Heap Type Confusion: A common mistake is using a Max-Heap instead of a Min-Heap. If you use a Max-Heap of size $K$, you’ll keep the $K$ smallest elements. We want a Min-Heap so we can easily evict the smallest element of the top $K$ seen so far.

4. Solutions

Java

class Solution {
    private Random rand = new Random();
    
    /**
     * Approach 1: Quickselect 
     * Average Case: O(N) | Space: O(1)
     */
    public int findKthLargest(int[] nums, int k) {
        // Kth largest is at index (length - k) in sorted order
        return quickSelect(nums, 0, nums.length - 1, nums.length - k);
    }
    
    private int quickSelect(int[] nums, int left, int right, int target) {
        if (left == right) return nums[left];
        
        int pivot = left + rand.nextInt(right - left + 1);
        swap(nums, pivot, right);
        
        int partition = partition(nums, left, right);
        
        if (partition == target) {
            return nums[target];
        } else if (partition < target) {
            return quickSelect(nums, partition + 1, right, target);
        } else {
            return quickSelect(nums, left, partition - 1, target);
        }
    }
    
    private int partition(int[] nums, int left, int right) {
        int pivotValue = nums[right];
        int fillPointer = left;
        
        for (int i = left; i < right; i++) {
            if (nums[i] < pivotValue) {
                swap(nums, fillPointer, i);
                fillPointer++;
            }
        }
        
        swap(nums, fillPointer, right);
        return fillPointer;
    }
    
    private void swap(int[] nums, int i, int j) {
        int temp = nums[i];
        nums[i] = nums[j];
        nums[j] = temp;
    }
    
    /**
     * Approach 2: Min-Heap
     * Time: O(N log K) | Space: O(K)
     */
    public int findKthLargestHeap(int[] nums, int k) {
        PriorityQueue<Integer> heap = new PriorityQueue<>();
        for (int num : nums) {
            heap.add(num);
            if (heap.size() > k) {
                heap.poll();
            }
        }
        return heap.peek();
    }
}

import (
    "container/heap"
    "math/rand"
    "time"
)

/**
 * Approach 1: Quickselect
 * Average Case: O(N) | Space: O(1)
 */
func findKthLargest(nums []int, k int) int {
    rand.Seed(time.Now().UnixNano())
    return quickSelect(nums, 0, len(nums)-1, len(nums)-k)
}

func quickSelect(nums []int, left, right, target int) int {
    if left == right {
        return nums[left]
    }

    pivotIdx := left + rand.Intn(right-left+1)
    nums[pivotIdx], nums[right] = nums[right], nums[pivotIdx]

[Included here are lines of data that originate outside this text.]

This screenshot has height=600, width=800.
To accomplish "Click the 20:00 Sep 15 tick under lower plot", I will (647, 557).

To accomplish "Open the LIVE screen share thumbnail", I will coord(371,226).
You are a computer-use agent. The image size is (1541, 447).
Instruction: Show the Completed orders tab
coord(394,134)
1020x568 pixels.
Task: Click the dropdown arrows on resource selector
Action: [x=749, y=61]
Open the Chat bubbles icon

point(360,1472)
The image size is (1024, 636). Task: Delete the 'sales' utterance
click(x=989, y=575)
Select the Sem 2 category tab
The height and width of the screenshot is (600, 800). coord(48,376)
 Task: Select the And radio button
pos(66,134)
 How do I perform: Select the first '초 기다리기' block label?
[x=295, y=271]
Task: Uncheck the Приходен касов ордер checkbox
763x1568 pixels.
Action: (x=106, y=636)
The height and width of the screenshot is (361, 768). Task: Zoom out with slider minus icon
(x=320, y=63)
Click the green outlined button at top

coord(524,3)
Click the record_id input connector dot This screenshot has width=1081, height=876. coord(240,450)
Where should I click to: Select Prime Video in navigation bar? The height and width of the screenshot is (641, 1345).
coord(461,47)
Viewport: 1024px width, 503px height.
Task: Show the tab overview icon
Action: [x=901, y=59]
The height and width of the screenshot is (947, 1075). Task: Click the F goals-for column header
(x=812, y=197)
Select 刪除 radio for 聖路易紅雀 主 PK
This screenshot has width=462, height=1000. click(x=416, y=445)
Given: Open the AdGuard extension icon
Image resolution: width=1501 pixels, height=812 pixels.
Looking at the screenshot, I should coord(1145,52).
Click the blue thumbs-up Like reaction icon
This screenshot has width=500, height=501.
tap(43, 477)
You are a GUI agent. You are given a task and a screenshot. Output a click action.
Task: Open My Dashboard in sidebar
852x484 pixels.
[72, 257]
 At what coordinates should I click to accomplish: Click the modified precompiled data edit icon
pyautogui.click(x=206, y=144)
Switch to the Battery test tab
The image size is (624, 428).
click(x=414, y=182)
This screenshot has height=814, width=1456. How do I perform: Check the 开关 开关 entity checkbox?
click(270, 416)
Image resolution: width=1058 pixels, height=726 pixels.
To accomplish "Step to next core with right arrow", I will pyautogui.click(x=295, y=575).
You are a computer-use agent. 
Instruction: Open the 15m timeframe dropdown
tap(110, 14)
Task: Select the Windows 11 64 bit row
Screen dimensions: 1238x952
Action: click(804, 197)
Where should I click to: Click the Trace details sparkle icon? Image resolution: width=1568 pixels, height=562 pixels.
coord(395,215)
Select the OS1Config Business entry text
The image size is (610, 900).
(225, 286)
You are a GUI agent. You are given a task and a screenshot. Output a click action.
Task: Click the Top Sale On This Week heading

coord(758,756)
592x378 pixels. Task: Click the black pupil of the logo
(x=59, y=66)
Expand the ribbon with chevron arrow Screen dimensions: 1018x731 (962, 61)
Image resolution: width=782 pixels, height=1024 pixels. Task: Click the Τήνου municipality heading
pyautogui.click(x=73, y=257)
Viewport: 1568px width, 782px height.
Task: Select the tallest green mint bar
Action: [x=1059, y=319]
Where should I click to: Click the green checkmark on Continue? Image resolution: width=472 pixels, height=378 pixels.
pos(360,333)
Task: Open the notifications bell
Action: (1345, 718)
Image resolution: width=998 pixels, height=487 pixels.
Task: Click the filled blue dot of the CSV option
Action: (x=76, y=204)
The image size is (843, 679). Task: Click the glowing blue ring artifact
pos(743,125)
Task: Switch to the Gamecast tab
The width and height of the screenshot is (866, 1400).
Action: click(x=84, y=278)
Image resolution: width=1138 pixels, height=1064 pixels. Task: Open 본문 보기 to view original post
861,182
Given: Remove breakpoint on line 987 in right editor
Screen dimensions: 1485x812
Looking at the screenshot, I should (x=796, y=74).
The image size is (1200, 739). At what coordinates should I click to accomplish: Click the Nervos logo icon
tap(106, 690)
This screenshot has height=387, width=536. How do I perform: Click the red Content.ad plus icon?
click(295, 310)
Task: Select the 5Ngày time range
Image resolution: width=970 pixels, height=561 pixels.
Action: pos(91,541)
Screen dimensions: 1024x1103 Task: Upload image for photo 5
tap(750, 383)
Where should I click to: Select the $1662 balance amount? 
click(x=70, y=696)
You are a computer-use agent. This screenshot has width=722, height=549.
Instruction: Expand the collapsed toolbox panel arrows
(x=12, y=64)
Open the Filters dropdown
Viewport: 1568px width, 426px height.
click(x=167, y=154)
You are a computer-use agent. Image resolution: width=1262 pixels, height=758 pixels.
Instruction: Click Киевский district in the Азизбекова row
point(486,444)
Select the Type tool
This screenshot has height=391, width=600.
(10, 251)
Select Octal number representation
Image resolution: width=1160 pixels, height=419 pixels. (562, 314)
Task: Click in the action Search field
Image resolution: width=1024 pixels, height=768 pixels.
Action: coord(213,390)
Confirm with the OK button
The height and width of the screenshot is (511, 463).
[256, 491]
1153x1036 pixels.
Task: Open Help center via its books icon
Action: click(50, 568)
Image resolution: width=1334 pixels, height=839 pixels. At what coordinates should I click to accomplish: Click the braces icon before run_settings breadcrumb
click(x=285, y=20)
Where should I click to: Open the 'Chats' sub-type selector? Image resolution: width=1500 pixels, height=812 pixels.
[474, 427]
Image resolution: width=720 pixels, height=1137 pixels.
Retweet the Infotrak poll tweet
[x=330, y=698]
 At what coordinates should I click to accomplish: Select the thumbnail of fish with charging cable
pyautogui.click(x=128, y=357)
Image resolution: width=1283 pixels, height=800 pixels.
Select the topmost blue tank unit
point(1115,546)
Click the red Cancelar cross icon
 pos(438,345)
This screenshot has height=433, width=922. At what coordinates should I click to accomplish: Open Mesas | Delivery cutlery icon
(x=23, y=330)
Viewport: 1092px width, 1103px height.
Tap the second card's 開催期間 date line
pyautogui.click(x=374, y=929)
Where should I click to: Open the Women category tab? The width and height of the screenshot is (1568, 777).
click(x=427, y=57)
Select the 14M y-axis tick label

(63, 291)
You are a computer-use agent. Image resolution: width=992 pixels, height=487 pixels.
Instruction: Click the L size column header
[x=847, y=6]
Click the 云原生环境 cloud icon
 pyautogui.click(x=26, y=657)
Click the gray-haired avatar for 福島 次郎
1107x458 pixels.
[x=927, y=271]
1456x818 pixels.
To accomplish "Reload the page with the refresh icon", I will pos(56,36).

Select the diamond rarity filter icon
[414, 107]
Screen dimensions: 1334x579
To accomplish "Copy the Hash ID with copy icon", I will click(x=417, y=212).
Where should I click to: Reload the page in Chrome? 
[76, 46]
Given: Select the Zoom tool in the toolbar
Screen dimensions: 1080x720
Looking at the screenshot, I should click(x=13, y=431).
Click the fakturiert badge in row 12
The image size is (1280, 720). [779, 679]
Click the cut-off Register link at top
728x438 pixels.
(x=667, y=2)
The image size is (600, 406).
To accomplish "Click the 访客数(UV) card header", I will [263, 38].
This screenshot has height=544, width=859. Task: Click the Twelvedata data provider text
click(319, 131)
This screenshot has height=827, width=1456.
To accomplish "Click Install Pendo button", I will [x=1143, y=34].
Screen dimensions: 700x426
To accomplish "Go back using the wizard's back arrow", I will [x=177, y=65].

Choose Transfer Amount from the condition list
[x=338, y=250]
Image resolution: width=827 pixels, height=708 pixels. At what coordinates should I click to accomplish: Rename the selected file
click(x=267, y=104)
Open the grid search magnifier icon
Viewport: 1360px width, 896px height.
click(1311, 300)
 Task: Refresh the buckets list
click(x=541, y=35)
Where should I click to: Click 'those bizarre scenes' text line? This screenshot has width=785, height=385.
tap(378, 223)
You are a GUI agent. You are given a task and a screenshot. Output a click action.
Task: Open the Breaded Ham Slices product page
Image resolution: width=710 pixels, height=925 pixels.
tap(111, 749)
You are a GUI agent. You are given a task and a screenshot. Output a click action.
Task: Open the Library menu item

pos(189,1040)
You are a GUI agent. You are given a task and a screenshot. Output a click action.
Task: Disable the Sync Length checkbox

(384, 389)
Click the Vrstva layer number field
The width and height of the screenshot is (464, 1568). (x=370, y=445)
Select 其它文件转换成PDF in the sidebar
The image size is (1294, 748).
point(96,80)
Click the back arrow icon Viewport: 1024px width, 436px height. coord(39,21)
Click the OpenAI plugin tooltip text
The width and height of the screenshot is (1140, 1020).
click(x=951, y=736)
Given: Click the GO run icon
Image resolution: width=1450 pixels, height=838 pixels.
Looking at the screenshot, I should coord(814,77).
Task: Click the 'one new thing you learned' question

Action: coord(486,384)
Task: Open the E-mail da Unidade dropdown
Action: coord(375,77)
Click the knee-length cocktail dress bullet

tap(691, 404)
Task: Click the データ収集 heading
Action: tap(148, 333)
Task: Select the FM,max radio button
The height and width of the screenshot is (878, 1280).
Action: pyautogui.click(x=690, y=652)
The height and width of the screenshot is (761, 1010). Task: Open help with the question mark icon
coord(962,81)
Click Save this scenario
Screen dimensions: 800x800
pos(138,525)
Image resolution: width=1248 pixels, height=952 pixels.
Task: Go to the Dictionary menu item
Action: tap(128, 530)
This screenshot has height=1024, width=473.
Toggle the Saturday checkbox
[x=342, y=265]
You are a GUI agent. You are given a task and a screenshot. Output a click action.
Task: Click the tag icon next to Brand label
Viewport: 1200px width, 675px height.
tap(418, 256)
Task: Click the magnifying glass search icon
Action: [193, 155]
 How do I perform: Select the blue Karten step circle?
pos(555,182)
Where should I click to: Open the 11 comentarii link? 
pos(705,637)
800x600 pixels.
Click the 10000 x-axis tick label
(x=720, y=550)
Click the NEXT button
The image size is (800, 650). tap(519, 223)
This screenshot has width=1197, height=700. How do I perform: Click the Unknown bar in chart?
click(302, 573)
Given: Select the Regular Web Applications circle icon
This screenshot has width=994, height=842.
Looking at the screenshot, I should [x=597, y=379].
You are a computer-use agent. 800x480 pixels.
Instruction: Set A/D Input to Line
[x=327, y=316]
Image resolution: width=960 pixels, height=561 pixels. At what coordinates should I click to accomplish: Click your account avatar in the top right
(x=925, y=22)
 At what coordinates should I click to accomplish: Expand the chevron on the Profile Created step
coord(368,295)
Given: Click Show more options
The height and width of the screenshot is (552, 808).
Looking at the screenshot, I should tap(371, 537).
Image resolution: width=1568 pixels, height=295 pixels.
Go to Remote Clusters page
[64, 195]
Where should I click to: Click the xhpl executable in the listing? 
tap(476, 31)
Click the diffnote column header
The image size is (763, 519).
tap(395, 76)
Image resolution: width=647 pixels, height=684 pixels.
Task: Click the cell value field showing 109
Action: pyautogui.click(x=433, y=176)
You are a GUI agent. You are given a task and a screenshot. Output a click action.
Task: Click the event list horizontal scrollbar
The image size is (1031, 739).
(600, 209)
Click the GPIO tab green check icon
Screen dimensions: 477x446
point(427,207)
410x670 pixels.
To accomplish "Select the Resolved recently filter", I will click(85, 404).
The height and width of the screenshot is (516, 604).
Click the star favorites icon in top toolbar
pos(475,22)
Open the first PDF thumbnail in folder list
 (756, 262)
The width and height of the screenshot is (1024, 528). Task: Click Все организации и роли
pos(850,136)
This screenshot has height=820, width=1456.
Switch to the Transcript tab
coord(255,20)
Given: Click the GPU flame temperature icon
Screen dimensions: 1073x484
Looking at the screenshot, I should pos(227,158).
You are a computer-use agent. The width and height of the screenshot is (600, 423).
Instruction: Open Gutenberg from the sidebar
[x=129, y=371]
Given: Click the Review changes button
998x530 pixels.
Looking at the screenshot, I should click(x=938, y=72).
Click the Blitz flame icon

    p := partition(nums, left, right)

    if p == target {
        return nums[target]
    } else if p < target {
        return quickSelect(nums, p+1, right, target)
    } else {
        return quickSelect(nums, left, p-1, target)
    }
}

func partition(nums []int, left, right int) int {
    pivot := nums[right]
    fill := left
    for i := left; i < right; i++ {
        if nums[i] < pivot {
            nums[i], nums[fill] = nums[fill], nums[i]
            fill++
        }
    }
    nums[fill], nums[right] = nums[right], nums[fill]
    return fill
}

/**
 * Approach 2: Min-Heap
 * Time: O(N log K) | Space: O(K)
 */
type IntHeap []int
func (h IntHeap) Len() int           { return len(h) }
func (h IntHeap) Less(i, j int) bool { return h[i] < h[j] }
func (h IntHeap) Swap(i, j int)      { h[i], h[j] = h[j], h[i] }
func (h *IntHeap) Push(x interface{}) { *h = append(*h, x.(int)) }
func (h *IntHeap) Pop() interface{} {
    old := *h
    n := len(old)
    x := old[n-1]
    *h = old[0 : n-1]
    return x
}

func findKthLargestHeap(nums []int, k int) int {
    h := &IntHeap{}
    heap.Init(h)
    for _, num := range nums {
        heap.Push(h, num)
        if h.Len() > k {
            heap.Pop(h)
        }
    }
    return (*h)[0]
}

5. Complexity Analysis

Strategy	Time Complexity	Space Complexity	Notes
Full Sorting	O(N log N)	O(1) or O(N)	Redundant work; sorts everything.
Min-Heap	O(N log K)	O(K)	Best for streaming data where $N$ is unknown.
Quickselect	$O(N)$ (avg)	$O(1)$	Mathematically optimal average time.